Robyn also got nominated for a Grammy in the same category as Cyndi Lauper and Kylie Minogue(Best Dance Album), which makes me unreasonably happy. Unfortunately I am sure the Daft Punk live album will take the prize.
Also unfortunate: Lady GagMe’s inclusion on this list. I hope she ODs on drugs for her “art” or something; she can’t get out of the public eye fast enough.
@ObtuseIntolerant: I am sorry I am such a dork. I am pleased. I am even really pleased for M.I.A.’s triumph and she irks me!
Also, where is Santogold?

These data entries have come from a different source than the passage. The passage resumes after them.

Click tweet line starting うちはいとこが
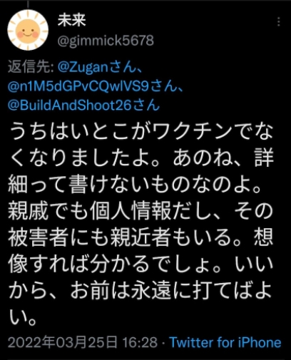Screen dimensions: 291x360 (x=141, y=131)
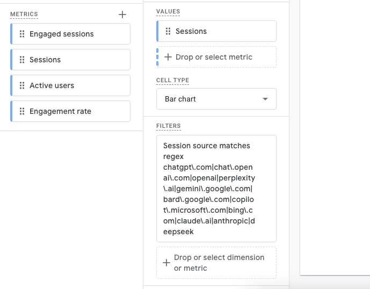This screenshot has height=289, width=370.
Task: Click the Sessions chip in Metrics list
Action: [70, 60]
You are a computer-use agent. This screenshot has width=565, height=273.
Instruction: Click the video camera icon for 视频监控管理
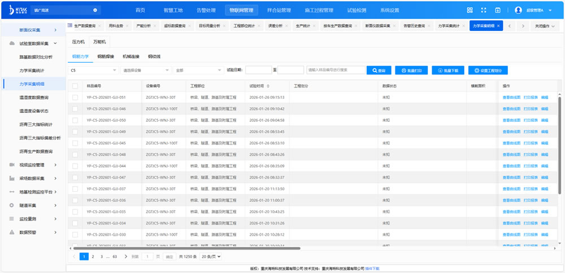(12, 165)
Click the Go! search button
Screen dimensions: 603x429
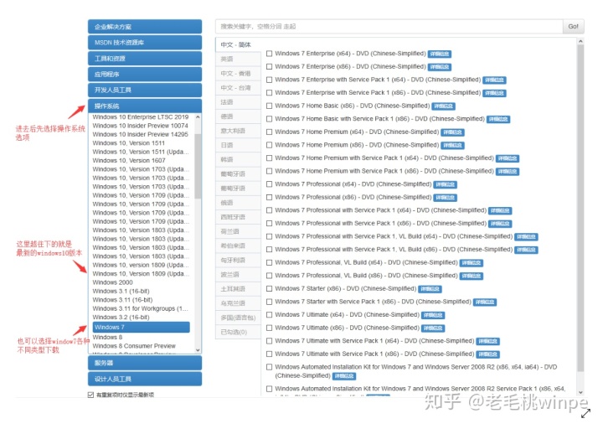pos(574,27)
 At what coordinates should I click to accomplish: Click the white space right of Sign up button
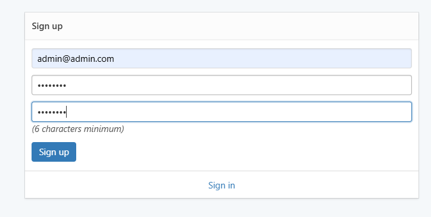pos(247,152)
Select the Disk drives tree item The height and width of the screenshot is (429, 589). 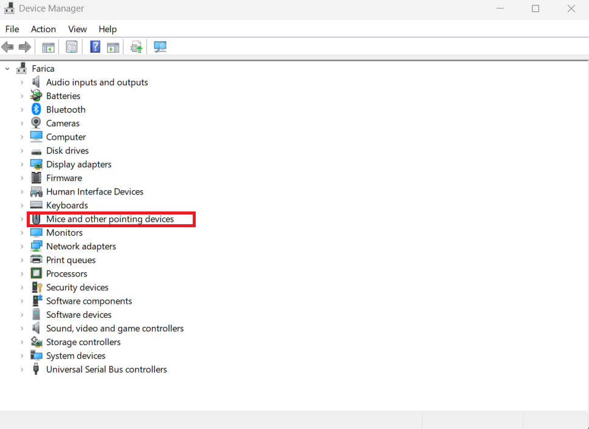coord(67,151)
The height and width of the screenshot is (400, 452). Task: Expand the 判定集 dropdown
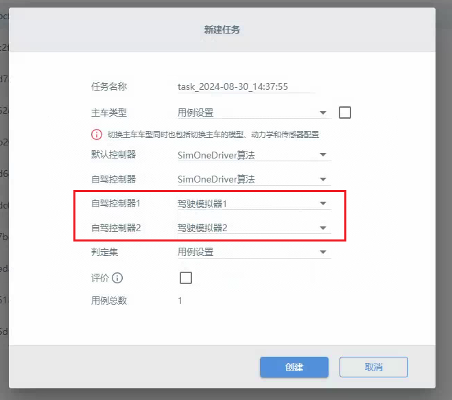253,252
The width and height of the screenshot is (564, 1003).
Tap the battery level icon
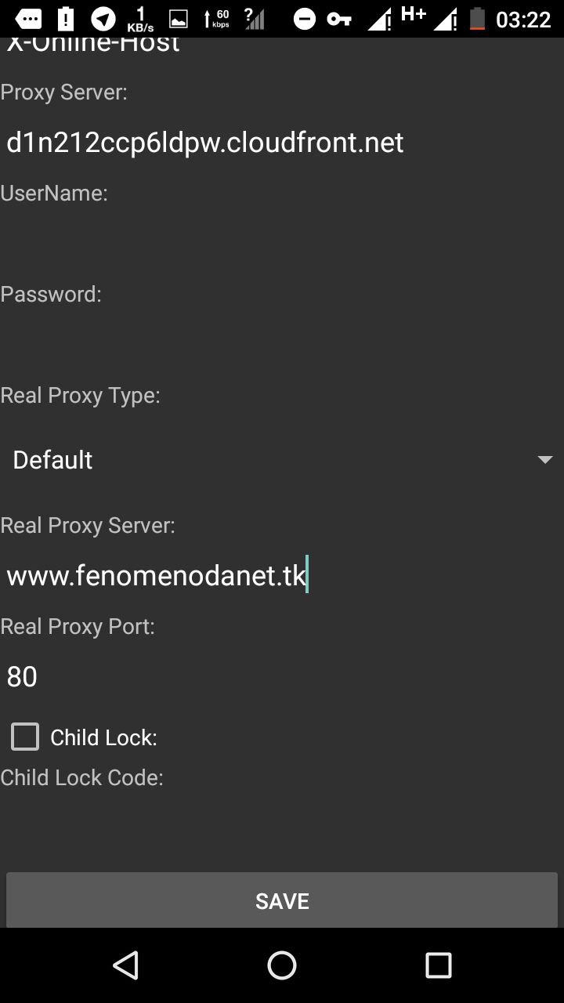coord(477,19)
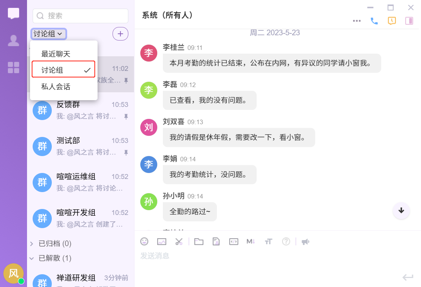Click the round plus button to create chat
This screenshot has width=421, height=287.
[120, 34]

I would have thought the Grammys would eat her up.
@ObtuseIntolerant: I’ll second that FUCK YEAH!
@walkmasterflex: I would have liked to have seen an LCD Soundsystem track in there instead.
Wait a second Maura, were you watching Rudolph instead of “Pushing Daisies”? Why am I the only person in the world not watching Pushing Daisies?
@Nunya B: If there is any justice in the world, she will lose to Hot Chip.
@DocStrange: watching “Pushing Daisies” rather. Shit, I need coffee.
@DocStrange: i don’t watch ‘pushing daisies’ — i watch way too much tv as it is and i am wary of starting in on a show that is not a law & order spinoff or a magical elves production.
@Maura Johnston: Fair enough. Besides most people didn’t watch it after the first episode because it was so excellent that it would almost certainly be cancelled and why bother getting into a show that’s only going to break your heart when it gets cancelled anyway? But I stayed on. And now my heart is broken. Worth it, though.
@DocStrange: I was watching “Pushing Daisies”. Love that show. Also very sad that it’s being dropped. I hope they get Chuck and Ned together before the end.
I thought Taylor Swift was performing in Grease in Providence last night?
Oh, wait. Ha ha ha.
I have a total inability to distinguish people named Taylor.